Breaking the Trance of the Cultural Hypnosis

I love to watch people and observe how they live their lives and organize their experiences internally. My people watching is done in a judgmental or moralistic way, but more so with an observational and curious attitude.  I look out into the world like an anthropologist trying to understand another culture or a scientist in a lab.  It is purely from a place of learning and understanding what drives human behavior.  What I have found from my own observation (which has also been confirmed in much of what I have read) is that people have the strong tendency to avoid painful stimuli and move toward pleasure. I know this isn’t a groundbreaking finding, however it is a crucial underpinning for identifying what drives your own behavior as well as understanding what drives society as a whole.  From this basic premise of the pain-pleasure principle, one can then take the monumental step toward living a self-actualized life- a life free of emotional hostage taking, depression, anxiety, addiction, co-dependence and suffering. 

 

The advancement of technology over the past 15-20 years has created a culture of instant gratification and addiction.  People are overly reliant on external stimuli to feel good and access positive emotional states.  If they aren’t watching tv, then they are on the internet. If they aren’t on the internet, they are playing video games. If they aren’t hooked into some technological device, they are eating or drinking. If they aren’t eating or drinking, they might taking some drug or administering some medication. And when they aren’t engaged in one of these activities, it is likely they are being stimulated through some interaction with another person. Overall, our culture has us wired to be dependent on people, places and things outside of ourselves.  People who come to me often share that they don’t like to be alone and that when they are alone, they get particularly anxious. Then I ask them what they do to stop feeling anxious. Their response- they either turn on the tv, drink a beer, eat something, surf the internet or call a friend.  Our culture is becoming completely dependent on external stimuli to feel good and to elevate our emotional state.
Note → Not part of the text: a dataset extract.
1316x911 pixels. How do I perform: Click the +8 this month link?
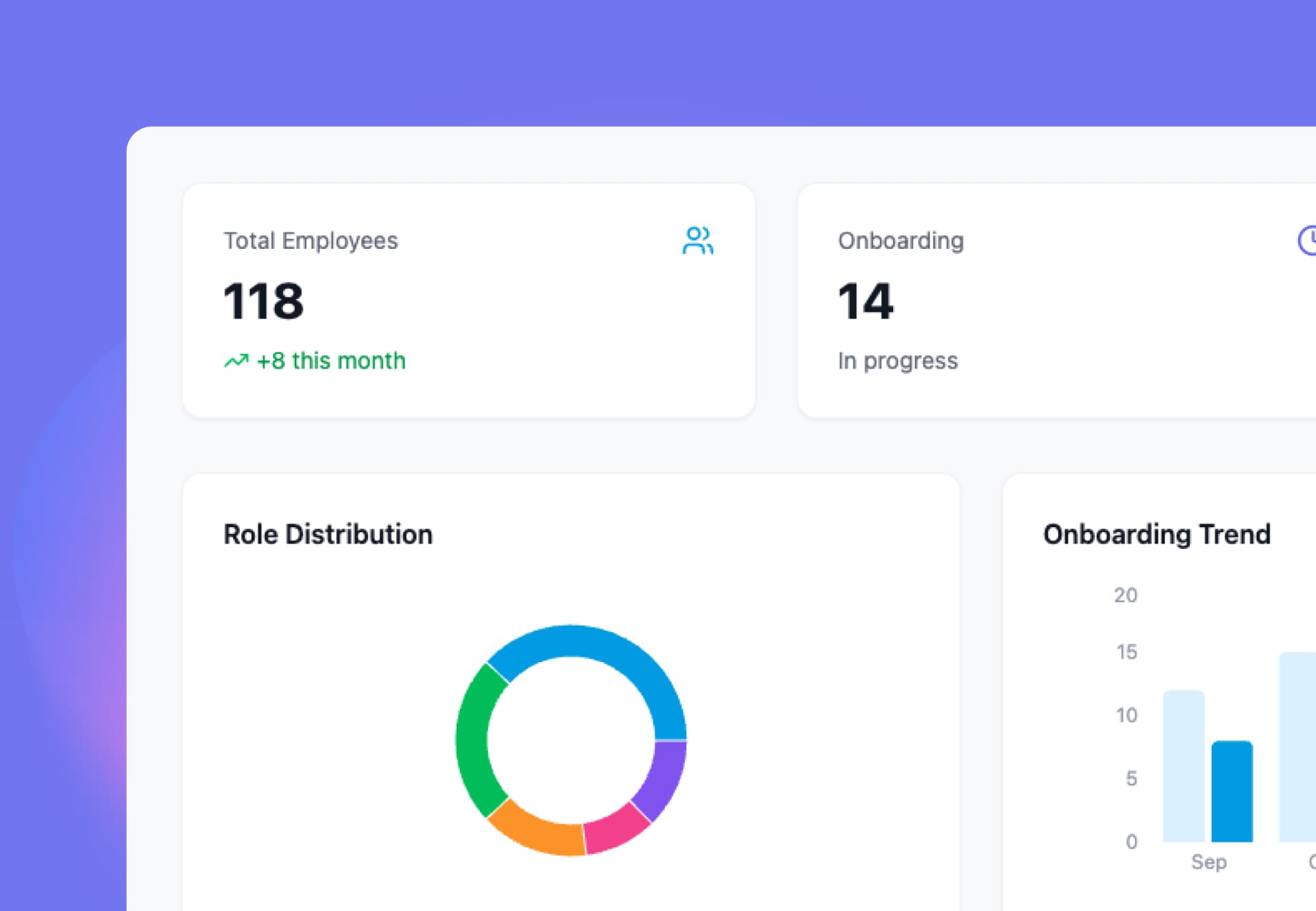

To add to this addiction, the mass marketers are feeding this cultural hypnosis through their constant barrage of advertisements that say “buy this-feel this way”.  When you really break it down, how much of our lives are really under our own control? How much of our emotional states are dependent on people, places and things outside of ourselves? 

 

I am not prescribing that you dispose of all your electronics, move off the grid and become a hermit or a monk. What I am suggesting is that if there is to have any semblance of a healthy life, one must strike a balance between between being internally emotionally regulated and externally stimulated. I would even go a step further to say that the path toward self-actualization is one of complete and total freedom from getting fulfillment or relief from external stimuli. You can choose how you want to live your life, however just be cognizant that the level of suffering you will experience in your life is dependent on the level in which you are dependent on external people, places and things to make you feel good and give you positive emotional states. 

 

As I have said over and over, “The problem is never the problem”. And this holds true for this epidemic that is plaguing our society. People think the problem is the drastic rise of depression and anxiety (and other mental health issues) in our culture. The real problem is the blatant ignoring and pacifying of such problems through means of medication and other external stimuli (tv, iphones, food, alcohol, drugs). Depression and anxiety are incredibly valuable signals that provide us with feedback that needs to be taken into consideration. These negative emotions are telling us that we need to do one of two things. We either need to change our procedure- which is changing our current actions and behavior. Or we need to change our perception- which is to change how we’re contextualizing our experience. Rather what is the typical response to such negative emotions in our culture? Drink another beer, watch another tv show, post another picture. People use these short term strategies (aka pacifiers) to run from pain and seek some degree of relief and comfort. The irony is that until the anxiety, depression and other negative experiences get addressed directly, it will continue to show up in some way, shape or form. Most people continue to ignore the signals and keep shoving the problem under the rug for another day. They become masters at finding short term strategies to escape the pain. The problem with such a strategy is that just like any addict, they will eventually hit rock bottom. There will come a point where the pain and suffering will not be able to be subdued by the temporary fixes anymore and this will create such agony and despair that one will truly hit rock bottom and be forced to confront their inner demons. The problem with letting it get to this point is that it typically doesn’t happen for years or decades. This leaves people in what they term a “mid-life crisis” when they get in their forties or fifties.  

 

In order to avoid hitting rock bottom or waiting until your so called ‘mid-life crisis’, it is time to do two things. First, begin identifying the negative emotions in your life. Rather than brushing the anxiety and depression under the rug and pacifying the pain with temporary external fixes (like relationships, food, drugs, technology, etc), begin to sit with the pain and suffering.  As uncomfortable as it might be in that moment, it will save you 1000x the amount of pain and suffering down the road. Once you can get very comfortable sitting with the negative experience, rather than pacifying it with some short term external fix, you can then move on to the next step in the equation.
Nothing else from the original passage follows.